__DATASET EXTRACT__
+===+

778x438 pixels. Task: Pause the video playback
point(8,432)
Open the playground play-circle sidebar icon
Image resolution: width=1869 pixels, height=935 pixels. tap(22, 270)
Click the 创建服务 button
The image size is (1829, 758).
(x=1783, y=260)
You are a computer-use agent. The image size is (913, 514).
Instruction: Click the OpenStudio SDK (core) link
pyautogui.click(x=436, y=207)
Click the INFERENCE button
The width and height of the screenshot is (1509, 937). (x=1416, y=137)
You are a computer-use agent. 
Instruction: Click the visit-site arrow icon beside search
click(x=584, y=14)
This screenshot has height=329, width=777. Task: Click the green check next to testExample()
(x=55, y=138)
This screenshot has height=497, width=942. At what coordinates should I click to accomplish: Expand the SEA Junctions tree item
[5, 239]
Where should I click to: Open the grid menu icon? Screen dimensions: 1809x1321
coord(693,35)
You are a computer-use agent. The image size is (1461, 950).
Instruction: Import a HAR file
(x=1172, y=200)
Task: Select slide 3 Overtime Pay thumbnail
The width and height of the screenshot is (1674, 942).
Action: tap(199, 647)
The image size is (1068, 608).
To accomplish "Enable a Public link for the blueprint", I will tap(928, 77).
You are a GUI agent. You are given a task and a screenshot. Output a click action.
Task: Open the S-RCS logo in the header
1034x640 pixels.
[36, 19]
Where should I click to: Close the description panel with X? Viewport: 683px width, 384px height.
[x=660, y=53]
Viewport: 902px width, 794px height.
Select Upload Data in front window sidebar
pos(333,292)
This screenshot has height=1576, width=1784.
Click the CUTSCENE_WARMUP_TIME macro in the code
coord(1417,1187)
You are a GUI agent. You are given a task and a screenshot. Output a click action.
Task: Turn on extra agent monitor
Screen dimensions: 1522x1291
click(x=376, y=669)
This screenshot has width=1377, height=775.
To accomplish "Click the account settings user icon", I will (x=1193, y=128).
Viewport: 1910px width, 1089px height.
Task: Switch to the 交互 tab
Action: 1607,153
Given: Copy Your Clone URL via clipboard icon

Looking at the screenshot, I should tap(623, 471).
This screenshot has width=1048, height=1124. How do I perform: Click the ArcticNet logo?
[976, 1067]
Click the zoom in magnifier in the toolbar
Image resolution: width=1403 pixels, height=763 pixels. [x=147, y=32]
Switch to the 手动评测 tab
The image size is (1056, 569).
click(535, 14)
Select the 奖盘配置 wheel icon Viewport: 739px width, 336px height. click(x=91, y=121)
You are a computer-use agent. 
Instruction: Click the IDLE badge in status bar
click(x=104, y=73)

+===+

__TASK INSTRUCTIONS__
Using the data above, repeat exactly the lines that begin at the line with "You are a computer-use agent. The image size is (913, 514)." and end at the line with "Task: Open the S-RCS logo in the header", both ends included.

__RESULT BELOW__
You are a computer-use agent. The image size is (913, 514).
Instruction: Click the OpenStudio SDK (core) link
pyautogui.click(x=436, y=207)
Click the INFERENCE button
The width and height of the screenshot is (1509, 937). (x=1416, y=137)
You are a computer-use agent. 
Instruction: Click the visit-site arrow icon beside search
click(x=584, y=14)
This screenshot has height=329, width=777. Task: Click the green check next to testExample()
(x=55, y=138)
This screenshot has height=497, width=942. At what coordinates should I click to accomplish: Expand the SEA Junctions tree item
[5, 239]
Where should I click to: Open the grid menu icon? Screen dimensions: 1809x1321
coord(693,35)
You are a computer-use agent. The image size is (1461, 950).
Instruction: Import a HAR file
(x=1172, y=200)
Task: Select slide 3 Overtime Pay thumbnail
The width and height of the screenshot is (1674, 942).
Action: tap(199, 647)
The image size is (1068, 608).
To accomplish "Enable a Public link for the blueprint", I will tap(928, 77).
You are a GUI agent. You are given a task and a screenshot. Output a click action.
Task: Open the S-RCS logo in the header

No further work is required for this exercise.